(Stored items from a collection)
»»

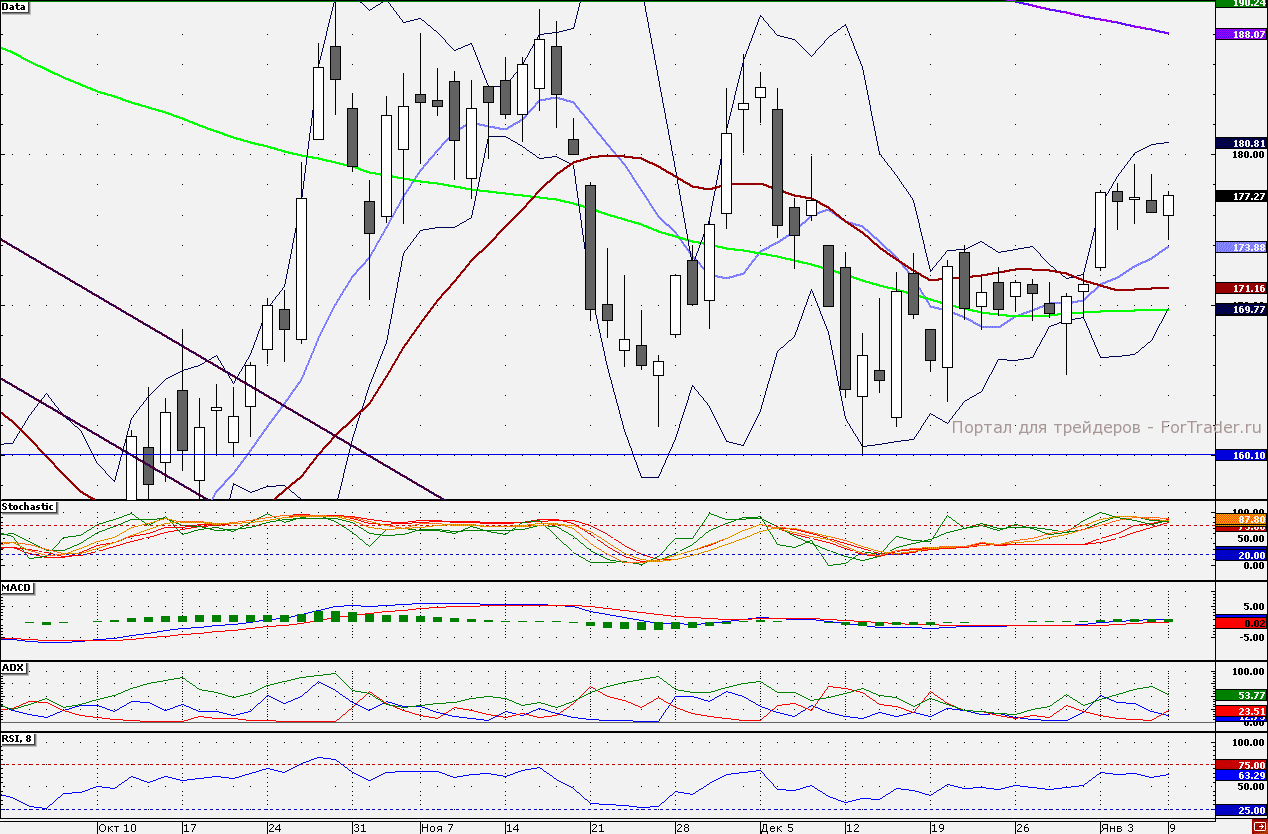Select the Дек 5 date on time axis
Image resolution: width=1268 pixels, height=834 pixels.
(776, 828)
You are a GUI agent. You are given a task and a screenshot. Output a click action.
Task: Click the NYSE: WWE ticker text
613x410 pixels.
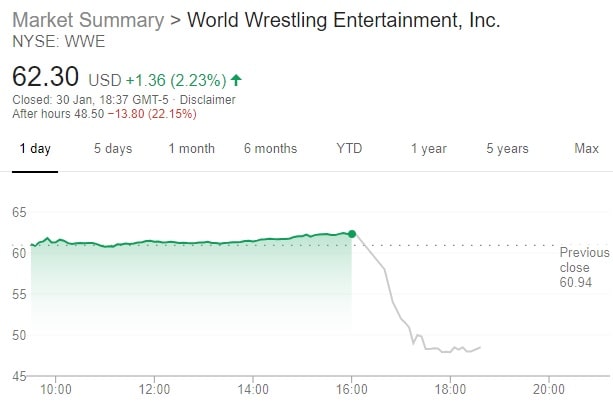click(58, 41)
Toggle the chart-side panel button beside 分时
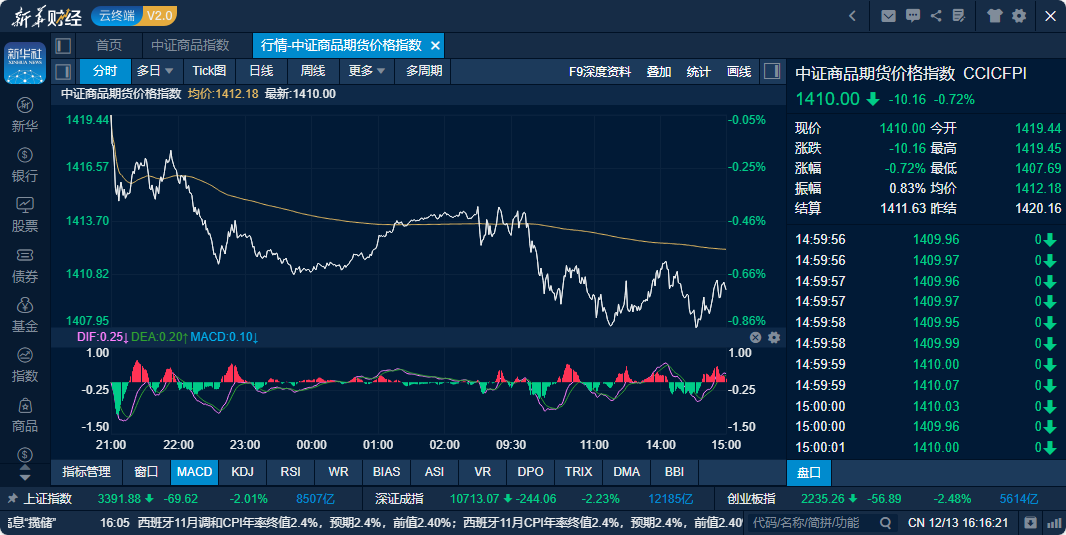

««

Copy exactly the lines from the one containing "You are a GUI" to the end of the records, both included, and leave the pictures out.

**The answer**
You are a GUI agent. You are given a task and a screenshot. Output a click action.
Task: Click the NYSE: WWE ticker text
613x410 pixels.
click(58, 41)
Toggle the chart-side panel button beside 分时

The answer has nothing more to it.